PROBLEM TO WORK ON: Each record below should be repeated precisely as written.

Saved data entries
--- START ---

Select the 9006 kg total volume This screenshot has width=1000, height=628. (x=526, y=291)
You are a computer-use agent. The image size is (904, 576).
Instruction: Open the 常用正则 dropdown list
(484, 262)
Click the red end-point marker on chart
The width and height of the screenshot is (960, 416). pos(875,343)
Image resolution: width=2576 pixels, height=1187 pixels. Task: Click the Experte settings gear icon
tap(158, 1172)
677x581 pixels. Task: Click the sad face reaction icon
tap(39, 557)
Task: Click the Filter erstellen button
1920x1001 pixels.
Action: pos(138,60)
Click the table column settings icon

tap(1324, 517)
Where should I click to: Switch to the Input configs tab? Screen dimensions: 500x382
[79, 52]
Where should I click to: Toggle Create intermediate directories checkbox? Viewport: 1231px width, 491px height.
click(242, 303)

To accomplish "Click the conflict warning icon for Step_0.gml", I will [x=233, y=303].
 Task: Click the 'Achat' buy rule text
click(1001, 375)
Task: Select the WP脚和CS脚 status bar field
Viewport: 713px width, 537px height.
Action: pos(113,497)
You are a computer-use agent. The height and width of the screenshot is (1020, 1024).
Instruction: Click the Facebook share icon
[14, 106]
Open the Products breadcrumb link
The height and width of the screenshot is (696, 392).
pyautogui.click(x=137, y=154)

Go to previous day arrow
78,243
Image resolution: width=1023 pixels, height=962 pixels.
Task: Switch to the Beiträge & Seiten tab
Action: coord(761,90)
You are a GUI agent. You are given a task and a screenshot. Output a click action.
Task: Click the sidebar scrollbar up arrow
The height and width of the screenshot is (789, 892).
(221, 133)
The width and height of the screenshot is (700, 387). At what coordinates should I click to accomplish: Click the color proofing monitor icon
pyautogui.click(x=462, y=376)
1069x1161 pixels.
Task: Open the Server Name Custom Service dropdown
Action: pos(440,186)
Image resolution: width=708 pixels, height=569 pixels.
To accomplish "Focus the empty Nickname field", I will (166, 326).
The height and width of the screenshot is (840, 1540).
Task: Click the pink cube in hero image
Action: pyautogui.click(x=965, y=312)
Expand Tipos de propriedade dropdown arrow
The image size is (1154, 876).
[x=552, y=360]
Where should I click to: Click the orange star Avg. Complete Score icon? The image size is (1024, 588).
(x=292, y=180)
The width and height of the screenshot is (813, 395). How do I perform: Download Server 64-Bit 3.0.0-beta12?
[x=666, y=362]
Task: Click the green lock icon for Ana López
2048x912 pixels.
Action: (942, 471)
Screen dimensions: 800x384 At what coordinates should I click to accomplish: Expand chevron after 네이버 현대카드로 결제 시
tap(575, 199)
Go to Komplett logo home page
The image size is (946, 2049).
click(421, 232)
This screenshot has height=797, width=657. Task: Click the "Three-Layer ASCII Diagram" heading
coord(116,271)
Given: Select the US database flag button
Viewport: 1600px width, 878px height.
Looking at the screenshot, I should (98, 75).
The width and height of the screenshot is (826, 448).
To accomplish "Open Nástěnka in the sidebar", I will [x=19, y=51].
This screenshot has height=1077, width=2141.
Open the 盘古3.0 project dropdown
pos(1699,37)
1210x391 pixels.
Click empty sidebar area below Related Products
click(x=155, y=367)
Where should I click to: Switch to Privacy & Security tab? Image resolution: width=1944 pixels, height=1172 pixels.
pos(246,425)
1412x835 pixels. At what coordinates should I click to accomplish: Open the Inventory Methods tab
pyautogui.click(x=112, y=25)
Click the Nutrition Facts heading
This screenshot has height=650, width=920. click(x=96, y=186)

--- END ---

TASK RESULT:
Select the 9006 kg total volume This screenshot has width=1000, height=628. (x=526, y=291)
You are a computer-use agent. The image size is (904, 576).
Instruction: Open the 常用正则 dropdown list
(484, 262)
Click the red end-point marker on chart
The width and height of the screenshot is (960, 416). pos(875,343)
Image resolution: width=2576 pixels, height=1187 pixels. Task: Click the Experte settings gear icon
tap(158, 1172)
677x581 pixels. Task: Click the sad face reaction icon
tap(39, 557)
Task: Click the Filter erstellen button
1920x1001 pixels.
Action: pos(138,60)
Click the table column settings icon

tap(1324, 517)
Where should I click to: Switch to the Input configs tab? Screen dimensions: 500x382
[79, 52]
Where should I click to: Toggle Create intermediate directories checkbox? Viewport: 1231px width, 491px height.
click(242, 303)

To accomplish "Click the conflict warning icon for Step_0.gml", I will [x=233, y=303].
 Task: Click the 'Achat' buy rule text
click(1001, 375)
Task: Select the WP脚和CS脚 status bar field
Viewport: 713px width, 537px height.
Action: pos(113,497)
You are a computer-use agent. The height and width of the screenshot is (1020, 1024).
Instruction: Click the Facebook share icon
[14, 106]
Open the Products breadcrumb link
The height and width of the screenshot is (696, 392).
pyautogui.click(x=137, y=154)

Go to previous day arrow
78,243
Image resolution: width=1023 pixels, height=962 pixels.
Task: Switch to the Beiträge & Seiten tab
Action: coord(761,90)
You are a GUI agent. You are given a task and a screenshot. Output a click action.
Task: Click the sidebar scrollbar up arrow
The height and width of the screenshot is (789, 892).
(221, 133)
The width and height of the screenshot is (700, 387). At what coordinates should I click to accomplish: Click the color proofing monitor icon
pyautogui.click(x=462, y=376)
1069x1161 pixels.
Task: Open the Server Name Custom Service dropdown
Action: pos(440,186)
Image resolution: width=708 pixels, height=569 pixels.
To accomplish "Focus the empty Nickname field", I will (166, 326).
The height and width of the screenshot is (840, 1540).
Task: Click the pink cube in hero image
Action: pyautogui.click(x=965, y=312)
Expand Tipos de propriedade dropdown arrow
The image size is (1154, 876).
[x=552, y=360]
Where should I click to: Click the orange star Avg. Complete Score icon? The image size is (1024, 588).
(x=292, y=180)
The width and height of the screenshot is (813, 395). How do I perform: Download Server 64-Bit 3.0.0-beta12?
[x=666, y=362]
Task: Click the green lock icon for Ana López
2048x912 pixels.
Action: (942, 471)
Screen dimensions: 800x384 At what coordinates should I click to accomplish: Expand chevron after 네이버 현대카드로 결제 시
tap(575, 199)
Go to Komplett logo home page
The image size is (946, 2049).
click(421, 232)
This screenshot has height=797, width=657. Task: Click the "Three-Layer ASCII Diagram" heading
coord(116,271)
Given: Select the US database flag button
Viewport: 1600px width, 878px height.
Looking at the screenshot, I should (98, 75).
The width and height of the screenshot is (826, 448).
To accomplish "Open Nástěnka in the sidebar", I will [x=19, y=51].
This screenshot has height=1077, width=2141.
Open the 盘古3.0 project dropdown
pos(1699,37)
1210x391 pixels.
Click empty sidebar area below Related Products
click(x=155, y=367)
Where should I click to: Switch to Privacy & Security tab? Image resolution: width=1944 pixels, height=1172 pixels.
pos(246,425)
1412x835 pixels. At what coordinates should I click to accomplish: Open the Inventory Methods tab
pyautogui.click(x=112, y=25)
Click the Nutrition Facts heading
This screenshot has height=650, width=920. click(x=96, y=186)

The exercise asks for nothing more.